ISCA Archive Interspeech 2020
ISCA Archive Interspeech 2020

Contribution of RMS-Level-Based Speech Segments to Target Speech Decoding Under Noisy Conditions

Lei Wang, Ed X. Wu, Fei Chen

Human listeners can recognize target speech streams in complex auditory scenes. The cortical activities can robustly track the amplitude fluctuations of target speech with auditory attentional modulation under a range of signal-to-masker ratios (SMRs). The root-mean-square (RMS) level of the speech signal is a crucial acoustic cue for target speech perception. However, in most studies, the neural-tracking activities were analyzed with the intact speech temporal envelopes, ignoring the characteristic decoding features in different RMS-level-specific speech segments. This study aimed to explore the contributions of high- and middle-RMS-level segments to target speech decoding in noisy conditions based on electroencephalogram (EEG) signals.
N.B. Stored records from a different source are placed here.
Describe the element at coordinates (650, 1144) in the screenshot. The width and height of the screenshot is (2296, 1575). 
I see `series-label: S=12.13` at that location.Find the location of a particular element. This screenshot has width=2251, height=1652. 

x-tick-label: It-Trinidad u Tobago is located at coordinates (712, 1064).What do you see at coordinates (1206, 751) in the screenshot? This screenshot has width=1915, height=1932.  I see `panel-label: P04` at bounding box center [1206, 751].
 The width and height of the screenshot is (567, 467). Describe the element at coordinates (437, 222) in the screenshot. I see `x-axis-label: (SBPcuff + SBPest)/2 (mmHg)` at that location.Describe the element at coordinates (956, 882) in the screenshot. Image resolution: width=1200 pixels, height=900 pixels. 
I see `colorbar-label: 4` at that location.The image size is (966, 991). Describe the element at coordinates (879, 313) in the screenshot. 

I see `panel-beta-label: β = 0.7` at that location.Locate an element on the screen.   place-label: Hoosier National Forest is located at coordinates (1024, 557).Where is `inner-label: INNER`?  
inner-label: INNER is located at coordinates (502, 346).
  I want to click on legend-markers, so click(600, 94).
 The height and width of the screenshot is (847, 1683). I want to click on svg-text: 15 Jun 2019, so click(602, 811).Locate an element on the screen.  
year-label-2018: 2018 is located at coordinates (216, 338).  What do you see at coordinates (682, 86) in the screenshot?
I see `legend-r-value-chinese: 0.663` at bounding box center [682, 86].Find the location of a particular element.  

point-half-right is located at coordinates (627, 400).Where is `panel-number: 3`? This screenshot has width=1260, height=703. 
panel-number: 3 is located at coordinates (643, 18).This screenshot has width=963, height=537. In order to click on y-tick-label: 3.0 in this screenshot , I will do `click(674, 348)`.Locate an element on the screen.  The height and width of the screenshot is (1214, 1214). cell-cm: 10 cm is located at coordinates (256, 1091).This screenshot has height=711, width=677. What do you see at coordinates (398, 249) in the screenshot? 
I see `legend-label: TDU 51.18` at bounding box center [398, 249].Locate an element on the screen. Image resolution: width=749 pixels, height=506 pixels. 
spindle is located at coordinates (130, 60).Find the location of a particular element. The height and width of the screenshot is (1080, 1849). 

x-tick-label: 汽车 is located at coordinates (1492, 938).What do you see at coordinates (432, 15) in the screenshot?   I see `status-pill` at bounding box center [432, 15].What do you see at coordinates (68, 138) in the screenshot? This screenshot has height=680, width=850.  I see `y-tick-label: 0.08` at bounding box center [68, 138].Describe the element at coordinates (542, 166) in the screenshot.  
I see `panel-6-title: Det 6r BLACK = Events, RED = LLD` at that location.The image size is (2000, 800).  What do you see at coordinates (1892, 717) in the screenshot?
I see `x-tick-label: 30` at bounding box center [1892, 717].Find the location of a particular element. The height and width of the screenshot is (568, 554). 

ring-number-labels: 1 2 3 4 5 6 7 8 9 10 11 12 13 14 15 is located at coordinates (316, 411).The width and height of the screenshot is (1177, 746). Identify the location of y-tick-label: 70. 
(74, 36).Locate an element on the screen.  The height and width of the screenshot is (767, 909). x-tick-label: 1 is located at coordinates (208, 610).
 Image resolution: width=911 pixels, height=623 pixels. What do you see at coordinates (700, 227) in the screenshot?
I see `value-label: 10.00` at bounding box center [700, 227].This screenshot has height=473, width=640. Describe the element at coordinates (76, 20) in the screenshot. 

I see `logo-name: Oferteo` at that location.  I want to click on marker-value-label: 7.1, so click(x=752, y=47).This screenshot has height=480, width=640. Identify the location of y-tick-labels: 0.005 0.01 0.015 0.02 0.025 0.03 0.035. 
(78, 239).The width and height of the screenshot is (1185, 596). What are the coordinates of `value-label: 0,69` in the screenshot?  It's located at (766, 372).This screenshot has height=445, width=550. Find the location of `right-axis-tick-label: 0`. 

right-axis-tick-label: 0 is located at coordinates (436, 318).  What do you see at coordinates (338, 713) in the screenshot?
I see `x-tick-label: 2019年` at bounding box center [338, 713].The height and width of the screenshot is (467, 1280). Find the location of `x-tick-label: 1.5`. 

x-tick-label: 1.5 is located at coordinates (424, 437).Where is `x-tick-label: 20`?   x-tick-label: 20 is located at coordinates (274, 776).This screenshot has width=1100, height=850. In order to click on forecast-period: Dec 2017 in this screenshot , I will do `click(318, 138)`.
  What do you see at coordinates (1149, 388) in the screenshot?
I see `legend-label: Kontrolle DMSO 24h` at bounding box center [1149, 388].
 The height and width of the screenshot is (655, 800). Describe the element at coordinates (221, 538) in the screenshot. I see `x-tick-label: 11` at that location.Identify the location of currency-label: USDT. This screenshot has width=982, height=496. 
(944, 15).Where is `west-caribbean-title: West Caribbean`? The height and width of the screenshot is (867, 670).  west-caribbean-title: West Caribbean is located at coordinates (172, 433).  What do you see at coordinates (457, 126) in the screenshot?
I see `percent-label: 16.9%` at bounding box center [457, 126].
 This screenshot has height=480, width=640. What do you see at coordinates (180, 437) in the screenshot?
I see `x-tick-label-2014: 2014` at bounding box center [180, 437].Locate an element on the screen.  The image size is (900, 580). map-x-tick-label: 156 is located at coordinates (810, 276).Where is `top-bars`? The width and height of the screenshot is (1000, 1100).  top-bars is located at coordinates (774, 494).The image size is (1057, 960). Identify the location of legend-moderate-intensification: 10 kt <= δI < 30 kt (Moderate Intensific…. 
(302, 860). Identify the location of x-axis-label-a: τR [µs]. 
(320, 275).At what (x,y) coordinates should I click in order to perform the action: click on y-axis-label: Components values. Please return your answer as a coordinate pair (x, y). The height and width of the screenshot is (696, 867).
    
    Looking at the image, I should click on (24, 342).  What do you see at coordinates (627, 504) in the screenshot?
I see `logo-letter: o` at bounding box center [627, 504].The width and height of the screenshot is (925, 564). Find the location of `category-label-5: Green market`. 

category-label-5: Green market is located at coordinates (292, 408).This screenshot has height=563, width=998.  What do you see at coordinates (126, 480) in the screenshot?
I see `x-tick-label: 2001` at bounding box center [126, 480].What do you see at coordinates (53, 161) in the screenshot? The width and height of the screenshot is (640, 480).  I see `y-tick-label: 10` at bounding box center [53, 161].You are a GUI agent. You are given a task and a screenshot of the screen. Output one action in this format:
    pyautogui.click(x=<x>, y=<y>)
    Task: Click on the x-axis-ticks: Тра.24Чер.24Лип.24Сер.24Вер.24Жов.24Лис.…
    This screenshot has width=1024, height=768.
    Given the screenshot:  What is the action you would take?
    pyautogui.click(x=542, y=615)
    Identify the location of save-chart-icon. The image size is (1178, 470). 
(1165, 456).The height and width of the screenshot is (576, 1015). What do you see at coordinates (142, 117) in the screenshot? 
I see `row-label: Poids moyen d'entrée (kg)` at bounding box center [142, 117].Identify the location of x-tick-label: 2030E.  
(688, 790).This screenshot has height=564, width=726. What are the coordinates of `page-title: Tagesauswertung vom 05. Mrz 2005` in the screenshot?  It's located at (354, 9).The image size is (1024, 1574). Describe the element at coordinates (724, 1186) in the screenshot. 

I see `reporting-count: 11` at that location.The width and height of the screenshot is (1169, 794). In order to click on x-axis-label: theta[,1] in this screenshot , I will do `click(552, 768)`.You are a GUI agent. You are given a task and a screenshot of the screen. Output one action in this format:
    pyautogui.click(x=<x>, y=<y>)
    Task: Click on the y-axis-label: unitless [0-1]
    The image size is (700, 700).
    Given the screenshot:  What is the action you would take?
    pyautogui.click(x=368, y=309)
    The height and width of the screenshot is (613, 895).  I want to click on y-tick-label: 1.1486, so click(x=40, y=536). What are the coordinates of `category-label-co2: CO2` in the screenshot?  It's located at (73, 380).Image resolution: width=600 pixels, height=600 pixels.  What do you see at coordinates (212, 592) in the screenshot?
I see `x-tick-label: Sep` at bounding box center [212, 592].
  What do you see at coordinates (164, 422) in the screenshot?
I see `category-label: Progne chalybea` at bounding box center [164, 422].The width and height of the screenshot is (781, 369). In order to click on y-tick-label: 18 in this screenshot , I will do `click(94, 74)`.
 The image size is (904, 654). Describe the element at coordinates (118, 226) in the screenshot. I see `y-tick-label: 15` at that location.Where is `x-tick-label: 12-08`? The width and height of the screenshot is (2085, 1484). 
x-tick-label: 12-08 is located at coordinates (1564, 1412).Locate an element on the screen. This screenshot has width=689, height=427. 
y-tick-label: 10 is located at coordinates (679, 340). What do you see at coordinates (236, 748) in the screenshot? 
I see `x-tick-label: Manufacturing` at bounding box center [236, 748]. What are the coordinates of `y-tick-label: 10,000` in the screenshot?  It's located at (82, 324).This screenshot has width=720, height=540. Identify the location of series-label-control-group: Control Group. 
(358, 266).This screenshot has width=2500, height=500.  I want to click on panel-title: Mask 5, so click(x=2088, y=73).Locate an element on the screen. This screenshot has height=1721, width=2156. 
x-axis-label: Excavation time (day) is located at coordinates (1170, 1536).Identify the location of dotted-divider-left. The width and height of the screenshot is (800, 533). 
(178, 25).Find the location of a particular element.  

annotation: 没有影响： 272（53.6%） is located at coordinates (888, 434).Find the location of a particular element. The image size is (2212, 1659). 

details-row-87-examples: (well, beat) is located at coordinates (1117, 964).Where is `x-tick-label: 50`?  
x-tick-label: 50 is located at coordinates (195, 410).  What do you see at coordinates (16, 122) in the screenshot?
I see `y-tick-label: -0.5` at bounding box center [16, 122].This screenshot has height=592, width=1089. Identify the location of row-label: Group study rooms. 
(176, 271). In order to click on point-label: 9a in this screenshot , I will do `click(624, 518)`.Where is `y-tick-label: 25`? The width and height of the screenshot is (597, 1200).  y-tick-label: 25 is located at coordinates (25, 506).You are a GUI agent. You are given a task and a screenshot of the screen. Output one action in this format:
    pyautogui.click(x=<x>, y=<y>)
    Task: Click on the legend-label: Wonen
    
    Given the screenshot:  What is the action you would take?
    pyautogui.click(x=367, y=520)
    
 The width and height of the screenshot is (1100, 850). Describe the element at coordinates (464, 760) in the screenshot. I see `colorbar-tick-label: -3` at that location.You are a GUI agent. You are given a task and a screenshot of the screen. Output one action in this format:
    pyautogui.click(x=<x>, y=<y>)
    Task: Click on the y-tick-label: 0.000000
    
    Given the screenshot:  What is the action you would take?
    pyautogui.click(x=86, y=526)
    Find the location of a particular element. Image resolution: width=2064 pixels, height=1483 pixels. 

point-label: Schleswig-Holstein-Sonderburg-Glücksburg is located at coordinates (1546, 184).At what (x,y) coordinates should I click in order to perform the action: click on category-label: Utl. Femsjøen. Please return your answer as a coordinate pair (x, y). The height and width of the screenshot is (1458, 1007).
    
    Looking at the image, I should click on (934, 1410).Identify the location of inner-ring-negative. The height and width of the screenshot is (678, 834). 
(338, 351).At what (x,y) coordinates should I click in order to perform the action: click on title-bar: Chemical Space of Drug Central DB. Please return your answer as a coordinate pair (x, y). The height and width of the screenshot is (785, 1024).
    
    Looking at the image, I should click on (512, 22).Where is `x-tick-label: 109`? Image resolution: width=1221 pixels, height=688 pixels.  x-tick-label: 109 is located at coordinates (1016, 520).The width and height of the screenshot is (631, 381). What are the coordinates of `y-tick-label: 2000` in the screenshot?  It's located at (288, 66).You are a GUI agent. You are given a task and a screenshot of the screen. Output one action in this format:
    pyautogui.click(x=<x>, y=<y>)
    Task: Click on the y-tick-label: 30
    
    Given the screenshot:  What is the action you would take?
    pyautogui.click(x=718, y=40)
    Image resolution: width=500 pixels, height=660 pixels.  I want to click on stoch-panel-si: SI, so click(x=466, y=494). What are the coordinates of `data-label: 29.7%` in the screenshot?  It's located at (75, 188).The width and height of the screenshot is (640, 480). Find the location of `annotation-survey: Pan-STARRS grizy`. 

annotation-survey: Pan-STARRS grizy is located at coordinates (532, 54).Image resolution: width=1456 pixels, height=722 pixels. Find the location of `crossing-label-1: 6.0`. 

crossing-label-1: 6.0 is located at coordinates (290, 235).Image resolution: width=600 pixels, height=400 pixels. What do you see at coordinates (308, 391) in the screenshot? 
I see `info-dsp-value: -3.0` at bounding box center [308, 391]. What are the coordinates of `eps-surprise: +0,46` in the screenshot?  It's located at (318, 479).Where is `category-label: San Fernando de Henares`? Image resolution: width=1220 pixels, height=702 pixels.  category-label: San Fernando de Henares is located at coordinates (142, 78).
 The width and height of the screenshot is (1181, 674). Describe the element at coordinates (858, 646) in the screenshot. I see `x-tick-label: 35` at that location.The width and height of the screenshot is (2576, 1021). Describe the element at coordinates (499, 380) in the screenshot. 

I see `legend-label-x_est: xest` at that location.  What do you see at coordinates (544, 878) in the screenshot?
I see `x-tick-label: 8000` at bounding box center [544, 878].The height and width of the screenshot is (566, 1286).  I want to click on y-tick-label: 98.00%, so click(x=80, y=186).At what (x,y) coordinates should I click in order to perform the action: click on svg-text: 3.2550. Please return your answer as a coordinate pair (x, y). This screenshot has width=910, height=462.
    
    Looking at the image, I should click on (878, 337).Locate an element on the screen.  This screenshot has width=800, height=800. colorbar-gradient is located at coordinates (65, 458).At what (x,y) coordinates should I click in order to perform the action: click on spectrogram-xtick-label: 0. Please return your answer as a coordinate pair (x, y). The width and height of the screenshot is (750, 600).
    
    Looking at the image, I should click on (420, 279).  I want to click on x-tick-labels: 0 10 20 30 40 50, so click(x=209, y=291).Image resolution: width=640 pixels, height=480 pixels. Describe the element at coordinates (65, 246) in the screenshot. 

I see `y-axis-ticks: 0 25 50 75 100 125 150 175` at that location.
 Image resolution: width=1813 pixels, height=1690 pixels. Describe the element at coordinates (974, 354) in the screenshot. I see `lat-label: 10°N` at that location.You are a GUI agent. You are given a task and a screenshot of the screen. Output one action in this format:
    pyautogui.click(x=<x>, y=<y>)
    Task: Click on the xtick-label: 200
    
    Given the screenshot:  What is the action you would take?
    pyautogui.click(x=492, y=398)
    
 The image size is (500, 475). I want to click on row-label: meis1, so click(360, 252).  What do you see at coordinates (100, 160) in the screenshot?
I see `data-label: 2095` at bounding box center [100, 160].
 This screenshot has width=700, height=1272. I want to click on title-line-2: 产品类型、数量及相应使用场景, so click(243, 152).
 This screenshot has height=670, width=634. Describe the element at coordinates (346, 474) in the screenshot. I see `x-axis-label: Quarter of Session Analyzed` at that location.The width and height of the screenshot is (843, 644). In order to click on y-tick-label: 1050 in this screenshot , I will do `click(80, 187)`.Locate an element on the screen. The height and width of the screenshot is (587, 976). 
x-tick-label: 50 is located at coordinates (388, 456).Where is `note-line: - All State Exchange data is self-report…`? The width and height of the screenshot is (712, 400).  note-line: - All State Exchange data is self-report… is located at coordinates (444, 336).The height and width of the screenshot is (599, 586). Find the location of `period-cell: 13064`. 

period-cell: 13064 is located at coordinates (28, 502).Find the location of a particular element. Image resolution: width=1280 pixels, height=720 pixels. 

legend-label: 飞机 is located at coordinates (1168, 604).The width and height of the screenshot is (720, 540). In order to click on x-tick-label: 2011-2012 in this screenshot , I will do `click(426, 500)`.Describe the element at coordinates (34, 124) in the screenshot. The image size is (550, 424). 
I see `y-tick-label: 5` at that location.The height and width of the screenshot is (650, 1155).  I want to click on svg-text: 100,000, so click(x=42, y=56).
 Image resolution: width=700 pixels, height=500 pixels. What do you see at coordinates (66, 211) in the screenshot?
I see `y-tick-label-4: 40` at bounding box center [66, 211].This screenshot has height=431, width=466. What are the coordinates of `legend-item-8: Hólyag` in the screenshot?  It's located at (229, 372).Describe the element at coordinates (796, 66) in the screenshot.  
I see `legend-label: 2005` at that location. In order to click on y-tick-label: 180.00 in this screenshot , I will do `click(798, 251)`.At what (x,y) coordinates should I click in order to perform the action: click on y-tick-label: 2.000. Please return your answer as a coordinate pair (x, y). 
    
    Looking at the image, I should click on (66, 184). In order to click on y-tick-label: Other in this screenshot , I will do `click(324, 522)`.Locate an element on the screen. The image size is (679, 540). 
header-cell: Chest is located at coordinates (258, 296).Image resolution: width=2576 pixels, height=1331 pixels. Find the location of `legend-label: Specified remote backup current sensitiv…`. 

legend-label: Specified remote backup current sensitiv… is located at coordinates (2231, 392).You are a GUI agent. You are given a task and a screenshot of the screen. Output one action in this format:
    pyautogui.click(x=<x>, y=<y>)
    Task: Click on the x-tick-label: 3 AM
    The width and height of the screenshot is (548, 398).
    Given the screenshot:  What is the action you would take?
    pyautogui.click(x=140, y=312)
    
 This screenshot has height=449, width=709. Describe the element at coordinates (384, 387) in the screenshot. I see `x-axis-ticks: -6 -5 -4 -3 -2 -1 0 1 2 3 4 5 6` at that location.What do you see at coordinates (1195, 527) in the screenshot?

The target stimulus was mixed with a competing speaker at five SMRs (i.e., 6, 3, 0, -3, and -6 dB), and then the temporal response function (TRF) was used to analyze the relationship between neural responses and high/middle-RMS-level segments. Experimental results showed that target and ignored speech streams had significantly different TRF responses under conditions with the high- or middle-RMS-level segments. Besides, the high- and middle-RMS-level segments elicited different TRF responses in morphological distributions. These results suggested that distinct models could be used in different RMS-level-specific speech segments to better decode target speech with corresponding EEG signals.